Try it:
All lines in the data that hold the word "Share" need copying.

(Dataset items)
####
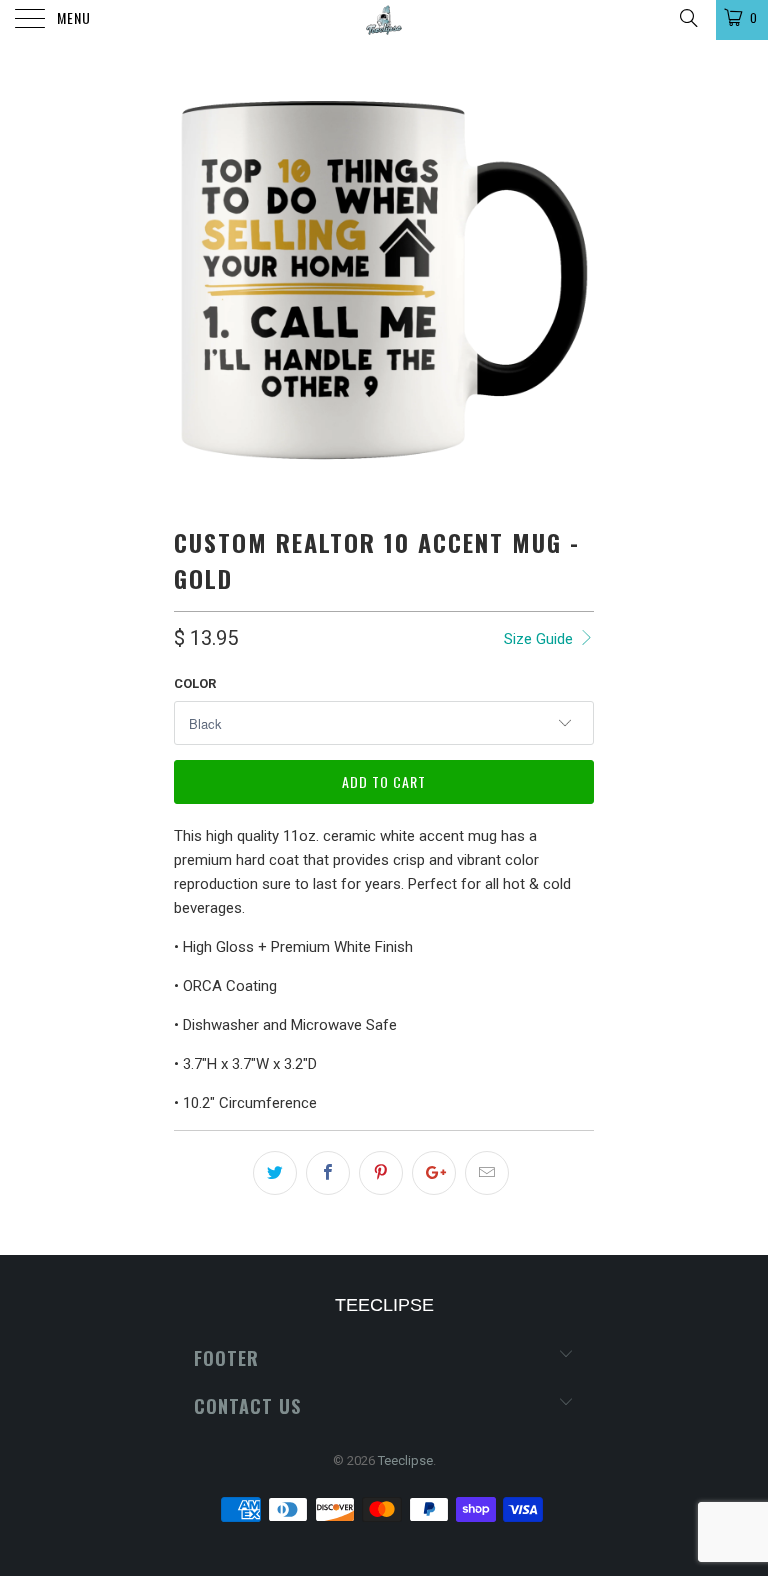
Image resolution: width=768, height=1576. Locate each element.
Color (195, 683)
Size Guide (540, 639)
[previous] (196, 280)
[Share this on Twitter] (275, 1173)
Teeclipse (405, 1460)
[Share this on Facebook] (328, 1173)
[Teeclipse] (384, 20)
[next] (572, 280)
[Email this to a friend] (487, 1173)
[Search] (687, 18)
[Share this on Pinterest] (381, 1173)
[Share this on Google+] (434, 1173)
####
Exercise output:
[Share this on Twitter] (275, 1173)
[Share this on Facebook] (328, 1173)
[Share this on Pinterest] (381, 1173)
[Share this on Google+] (434, 1173)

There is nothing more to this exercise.